Reescreva de forma mais concisa o parágrafo do discurso que começa com "Sr. Presidente, Srªs Senadoras e Srs. Senadores", preservando suas informações principais.

TRECHO DA FONTE:
---------------

Discurso durante a 54ª Sessão Não Deliberativa, no Senado Federal

Advertência sobre os riscos que corre a preservação do Planeta e afirmação de que ainda há tempo de reverter o desastre com a Terra.

Autor
João Durval (PDT - Partido Democrático Trabalhista/BA)
Nome completo: João Durval Carneiro
Casa
Senado Federal
Tipo
Discurso
Resumo por assunto
POLITICA DO MEIO AMBIENTE.:
  • Advertência sobre os riscos que corre a preservação do Planeta e afirmação de que ainda há tempo de reverter o desastre com a Terra.
Aparteantes
Mozarildo Cavalcanti.
Publicação
Publicação no DSF de 24/04/2007 - Página 11255
Assunto
Outros > POLITICA DO MEIO AMBIENTE.
Indexação
  • GRAVIDADE, PROBLEMA, MEIO AMBIENTE, PLANETA TERRA, CRESCIMENTO, POPULAÇÃO, DESEQUILIBRIO, UTILIZAÇÃO, RECURSOS NATURAIS, DESTRUIÇÃO, ECOSSISTEMA, ALTERAÇÃO, CLIMA, ESPECIFICAÇÃO, AUMENTO, COBERTURA, ASFALTO, IMPORTANCIA, DEBATE, MANUTENÇÃO, DESENVOLVIMENTO, REGISTRO, DADOS, RELATORIO, ORGANIZAÇÃO DAS NAÇÕES UNIDAS (ONU).
  • COMENTARIO, PREVISÃO, CALAMIDADE PUBLICA, MUNDO, CONFLITO, FALTA, RECURSOS NATURAIS, ADVERTENCIA, NECESSIDADE, REVERSÃO, PROCESSO.

O SR. JOÃO DURVAL (PDT - BA. Pronuncia o seguinte discurso. Sem revisão do orador.) - Muito obrigado.

Sr. Presidente, Srªs Senadoras e Srs. Senadores, o crescimento da população mundial, cada vez mais acelerado desde o início do século XX, tem colocado para a humanidade problemas nunca antes imaginados. E não são questões superficiais, pois de sua discussão e das respostas que lhes forem dadas depende, em muito, o futuro da vida humana sobre a superfície terrestre.

Pode aparecer alarmismo para determinados ouvidos de hoje, mas o fato é que nos defrontamos, desde há algum tempo, com crescentes problemas para gerir, em nosso próprio favor, a preservação do Planeta.

---------------

REGISTROS DE DADOS:
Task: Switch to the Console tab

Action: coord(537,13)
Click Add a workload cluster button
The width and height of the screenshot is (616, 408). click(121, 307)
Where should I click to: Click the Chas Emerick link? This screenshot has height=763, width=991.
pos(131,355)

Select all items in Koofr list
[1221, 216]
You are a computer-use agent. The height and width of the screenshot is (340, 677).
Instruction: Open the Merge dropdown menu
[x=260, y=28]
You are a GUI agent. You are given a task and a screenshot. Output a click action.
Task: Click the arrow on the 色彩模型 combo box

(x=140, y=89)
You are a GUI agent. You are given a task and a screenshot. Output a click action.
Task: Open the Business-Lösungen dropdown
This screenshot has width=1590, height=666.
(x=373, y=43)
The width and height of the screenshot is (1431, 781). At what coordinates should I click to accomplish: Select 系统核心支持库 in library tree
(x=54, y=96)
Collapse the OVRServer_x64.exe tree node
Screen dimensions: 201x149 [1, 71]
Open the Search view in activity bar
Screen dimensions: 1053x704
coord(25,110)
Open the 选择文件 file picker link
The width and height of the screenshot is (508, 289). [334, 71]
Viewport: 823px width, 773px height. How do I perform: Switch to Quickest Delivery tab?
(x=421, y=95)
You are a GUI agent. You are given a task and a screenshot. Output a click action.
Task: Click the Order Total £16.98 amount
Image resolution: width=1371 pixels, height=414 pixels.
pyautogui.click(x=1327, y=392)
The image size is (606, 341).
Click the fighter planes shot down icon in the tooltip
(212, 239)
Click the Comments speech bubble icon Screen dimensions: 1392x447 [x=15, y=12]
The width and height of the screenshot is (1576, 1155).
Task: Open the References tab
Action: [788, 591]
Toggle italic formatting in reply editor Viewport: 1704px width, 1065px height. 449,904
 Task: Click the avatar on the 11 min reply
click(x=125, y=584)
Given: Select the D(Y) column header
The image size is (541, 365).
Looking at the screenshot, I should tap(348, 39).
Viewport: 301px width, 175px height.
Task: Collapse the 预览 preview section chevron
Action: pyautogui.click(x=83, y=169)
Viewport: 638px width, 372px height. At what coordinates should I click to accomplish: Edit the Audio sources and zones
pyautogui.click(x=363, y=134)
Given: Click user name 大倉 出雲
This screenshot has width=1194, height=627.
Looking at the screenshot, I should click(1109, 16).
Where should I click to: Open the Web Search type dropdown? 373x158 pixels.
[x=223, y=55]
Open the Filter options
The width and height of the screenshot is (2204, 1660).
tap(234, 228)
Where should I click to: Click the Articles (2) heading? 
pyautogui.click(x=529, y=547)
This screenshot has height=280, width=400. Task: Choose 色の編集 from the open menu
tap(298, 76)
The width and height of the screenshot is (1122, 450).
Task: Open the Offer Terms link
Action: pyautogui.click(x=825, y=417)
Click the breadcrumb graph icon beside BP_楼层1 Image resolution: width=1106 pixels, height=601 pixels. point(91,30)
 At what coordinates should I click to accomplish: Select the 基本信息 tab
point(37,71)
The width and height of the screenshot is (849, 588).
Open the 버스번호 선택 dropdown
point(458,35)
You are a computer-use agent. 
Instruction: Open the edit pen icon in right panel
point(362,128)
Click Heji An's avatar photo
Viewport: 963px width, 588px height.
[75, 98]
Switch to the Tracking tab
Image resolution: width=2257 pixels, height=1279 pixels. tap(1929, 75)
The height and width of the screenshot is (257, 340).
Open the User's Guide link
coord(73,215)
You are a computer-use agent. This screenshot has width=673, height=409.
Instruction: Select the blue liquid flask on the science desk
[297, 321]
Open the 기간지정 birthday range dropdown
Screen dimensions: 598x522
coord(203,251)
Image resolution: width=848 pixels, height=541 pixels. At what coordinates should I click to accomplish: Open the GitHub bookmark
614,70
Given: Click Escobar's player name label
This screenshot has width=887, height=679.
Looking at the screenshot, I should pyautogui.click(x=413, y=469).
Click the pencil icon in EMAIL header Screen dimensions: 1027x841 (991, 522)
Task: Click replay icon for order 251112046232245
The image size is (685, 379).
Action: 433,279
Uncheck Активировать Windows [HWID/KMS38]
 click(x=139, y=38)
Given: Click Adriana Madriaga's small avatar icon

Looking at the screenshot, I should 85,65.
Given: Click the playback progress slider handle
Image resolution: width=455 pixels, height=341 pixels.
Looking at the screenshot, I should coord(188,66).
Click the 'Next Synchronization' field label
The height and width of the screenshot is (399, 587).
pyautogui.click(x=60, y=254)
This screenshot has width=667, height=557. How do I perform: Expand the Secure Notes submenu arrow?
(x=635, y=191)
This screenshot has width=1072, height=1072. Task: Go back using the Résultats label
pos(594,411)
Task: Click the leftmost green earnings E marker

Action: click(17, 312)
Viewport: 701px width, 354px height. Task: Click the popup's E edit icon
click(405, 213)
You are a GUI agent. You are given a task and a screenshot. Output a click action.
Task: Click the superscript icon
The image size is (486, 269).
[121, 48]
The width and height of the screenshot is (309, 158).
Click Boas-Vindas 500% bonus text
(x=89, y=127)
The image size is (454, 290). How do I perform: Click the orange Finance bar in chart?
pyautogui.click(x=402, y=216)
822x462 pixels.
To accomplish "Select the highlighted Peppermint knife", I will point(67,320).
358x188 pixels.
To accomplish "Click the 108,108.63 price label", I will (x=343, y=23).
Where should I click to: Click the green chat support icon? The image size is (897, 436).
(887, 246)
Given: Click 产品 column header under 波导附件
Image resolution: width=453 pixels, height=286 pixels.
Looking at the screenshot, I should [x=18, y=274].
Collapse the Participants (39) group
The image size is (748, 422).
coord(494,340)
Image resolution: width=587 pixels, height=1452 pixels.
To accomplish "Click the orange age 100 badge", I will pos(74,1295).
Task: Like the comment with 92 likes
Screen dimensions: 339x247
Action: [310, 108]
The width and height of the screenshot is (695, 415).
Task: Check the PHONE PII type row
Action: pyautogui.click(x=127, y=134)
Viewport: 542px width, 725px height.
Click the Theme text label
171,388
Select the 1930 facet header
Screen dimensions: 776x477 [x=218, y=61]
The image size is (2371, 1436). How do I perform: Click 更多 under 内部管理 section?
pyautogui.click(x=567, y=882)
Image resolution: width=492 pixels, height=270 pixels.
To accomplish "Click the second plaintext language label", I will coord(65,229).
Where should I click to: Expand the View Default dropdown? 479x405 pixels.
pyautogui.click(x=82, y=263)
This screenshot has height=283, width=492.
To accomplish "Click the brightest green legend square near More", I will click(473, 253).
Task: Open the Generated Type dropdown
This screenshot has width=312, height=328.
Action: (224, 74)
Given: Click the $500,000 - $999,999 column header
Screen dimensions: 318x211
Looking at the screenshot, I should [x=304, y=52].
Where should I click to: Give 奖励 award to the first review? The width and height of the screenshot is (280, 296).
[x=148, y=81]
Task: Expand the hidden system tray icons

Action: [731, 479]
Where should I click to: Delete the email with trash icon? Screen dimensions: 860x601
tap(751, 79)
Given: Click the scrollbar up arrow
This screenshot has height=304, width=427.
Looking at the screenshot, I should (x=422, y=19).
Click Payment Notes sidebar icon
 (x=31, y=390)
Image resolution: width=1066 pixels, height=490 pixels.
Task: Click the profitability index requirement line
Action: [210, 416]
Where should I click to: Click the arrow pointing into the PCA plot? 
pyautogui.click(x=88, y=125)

---------------

RESOLUÇÃO DO EXERCÍCIO: Desde o início do século XX, o crescimento cada vez mais acelerado da população mundial trouxe à humanidade problemas nunca antes imaginados. Esses problemas não são superficiais, pois o futuro da vida humana na Terra depende em grande parte de sua discussão e das respostas que receberem.